Mensagem de Natal de D. José Ornelas, bispo de Setúbal
O quadro que nos habituámos a contemplar nos nossos presépios e que conhecemos pelas tradições bíblicas evoca a realidade de uma família simples, à volta de um bebérecém-nascido. O ambiente que se respira é de penúria e até de drama, pela situação desprotegida do casal, longe da sua terra e temendo perseguições, que hão de fazer deles refugiados e exilados. Mas revela igualmente uma imensa ternura, no carinho dos pais, na atenção dos visitantes, que chegam de perto e de longe, para felicitar o casal de estrangeiros, ver o menino e ajudar de algum modo a minorar as carências. No meio do ambiente agreste e preocupado, eles criam uma atmosfera improvisada de conforto acolhedor para esta vida que começa a abrir-se num vagido que pede atenção, ternura e proteção.

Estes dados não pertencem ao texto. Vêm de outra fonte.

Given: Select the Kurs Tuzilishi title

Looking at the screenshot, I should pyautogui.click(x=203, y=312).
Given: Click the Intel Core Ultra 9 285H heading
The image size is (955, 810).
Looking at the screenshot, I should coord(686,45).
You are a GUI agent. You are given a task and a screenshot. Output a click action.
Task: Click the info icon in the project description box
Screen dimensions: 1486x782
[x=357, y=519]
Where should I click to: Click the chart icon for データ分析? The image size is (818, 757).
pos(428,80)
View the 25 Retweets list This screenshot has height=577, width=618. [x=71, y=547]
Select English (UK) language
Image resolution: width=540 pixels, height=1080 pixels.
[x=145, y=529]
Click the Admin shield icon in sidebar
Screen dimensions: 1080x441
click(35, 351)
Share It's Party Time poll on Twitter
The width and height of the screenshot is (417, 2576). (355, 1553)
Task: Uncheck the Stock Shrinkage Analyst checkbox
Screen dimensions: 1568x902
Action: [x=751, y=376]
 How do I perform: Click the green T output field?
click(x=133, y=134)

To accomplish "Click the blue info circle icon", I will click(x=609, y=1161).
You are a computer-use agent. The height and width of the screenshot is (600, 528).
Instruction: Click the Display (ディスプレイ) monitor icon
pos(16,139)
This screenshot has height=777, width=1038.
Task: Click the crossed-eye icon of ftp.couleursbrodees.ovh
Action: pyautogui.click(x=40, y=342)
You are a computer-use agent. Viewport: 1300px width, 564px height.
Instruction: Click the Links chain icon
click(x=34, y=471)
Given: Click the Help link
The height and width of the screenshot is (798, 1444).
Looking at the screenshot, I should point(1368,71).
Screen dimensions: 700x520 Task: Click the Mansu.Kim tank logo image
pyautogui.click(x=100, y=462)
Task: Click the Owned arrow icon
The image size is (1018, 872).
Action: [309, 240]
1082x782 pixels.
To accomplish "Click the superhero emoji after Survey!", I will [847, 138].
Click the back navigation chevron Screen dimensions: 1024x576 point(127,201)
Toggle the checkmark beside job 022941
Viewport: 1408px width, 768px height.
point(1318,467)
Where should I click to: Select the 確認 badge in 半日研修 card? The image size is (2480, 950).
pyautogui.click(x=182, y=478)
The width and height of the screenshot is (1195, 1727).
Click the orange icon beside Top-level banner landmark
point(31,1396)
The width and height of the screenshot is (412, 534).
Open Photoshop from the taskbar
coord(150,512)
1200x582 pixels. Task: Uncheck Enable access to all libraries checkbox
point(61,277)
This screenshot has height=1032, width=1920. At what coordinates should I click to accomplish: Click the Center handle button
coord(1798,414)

É assim a vida humana: no luxo das famílias abastadas ou na perigosa miséria dos campos de refugiados, nenhuma criança sobreviveria e cresceria como pessoa, sem o carinho e o cuidado daqueles que a cercam. O Natal aponta precisamente para a família como berço da vida, da ternura, do cuidado para com aqueles (todos!) que são fracos. Jesus não teria sobrevivido neste mundo sem o aconchego, o carinho, a diligente entrega de Maria e de José. Foi a eles, em primeiro lugar, que Deus confiou o cuidado do seu Filho, o Salvador do Mundo.
Mas o Natal revela também o outro lado da medalha: Na realidade, nesse menino frágil e dependente, revela-se a prodigiosa força de Deus que vem cuidar da radical fragilidade humana. Deus, o Senhor poderoso do universo, não tem medo de se aproximar, de partilhar a fragilidade humana, com os dramas da pobreza, da injustiça, do desamparo, da solidão e do desânimo. Aos braços ternos, mas igualmente débeis de Maria e José, Ele confia o dom precioso do seu Filho. A força, a grandeza e a nobreza não se revelam no dominar, humilhar e destruir, própria de predadores, mas no acarinhar, apoiar, levantar e construir que distingue os cuidadores. Assim começa a revelar-se o mundo novo!
Neste ano, experimentámos dramaticamente a fragilidade da natureza, da vida, da sociedade e da humanidade, na catástrofe dos incêndios, das guerras, atentados e tantas outras calamidades. Muitos se moveram também solidariamente, para estar próximos dos mais atingidos, para cuidar dos que não podem bastar a si próprios em tais situações. Muitos outros incêndios de ódios, destruição, injustiça e indiferença ficaram por atender.
Neste Natal, Deus confia-nos uns aos outros, para cuidarmos, nas nossas famílias, das nossas fragilidades e mágoas, dos nossos sonhos e esperanças. Na Família-Igreja, confia-nos a pequenez de um Reino que é sempre semente a desenvolver-se e fermento a levedar, apelando ao cuidado e ao amor de todos, iluminados e aquecidos pelo sol perene do Seu Espírito que nunca nos abandona. No país, na sociedade e no mundo, feridos por desastres naturais, guerras, fome e injustiças, o Pai de todos os humanos convida-nos a ser cuidadores da paz, feita de justiça, dignidade e solidariedade na diversidade, pois, aos seus olhos, nenhuma pessoa é estrangeira, mas irmão ou irmã. O Criador do Universo confia-nos este maravilhoso planeta, para admirarmos e usufruirmos, mas igualmente para respeitarmos e cuidarmos das suas fragilidades, de modo que continue a ser a terra-mãe para todos os seus habitantes, hoje e no futuro.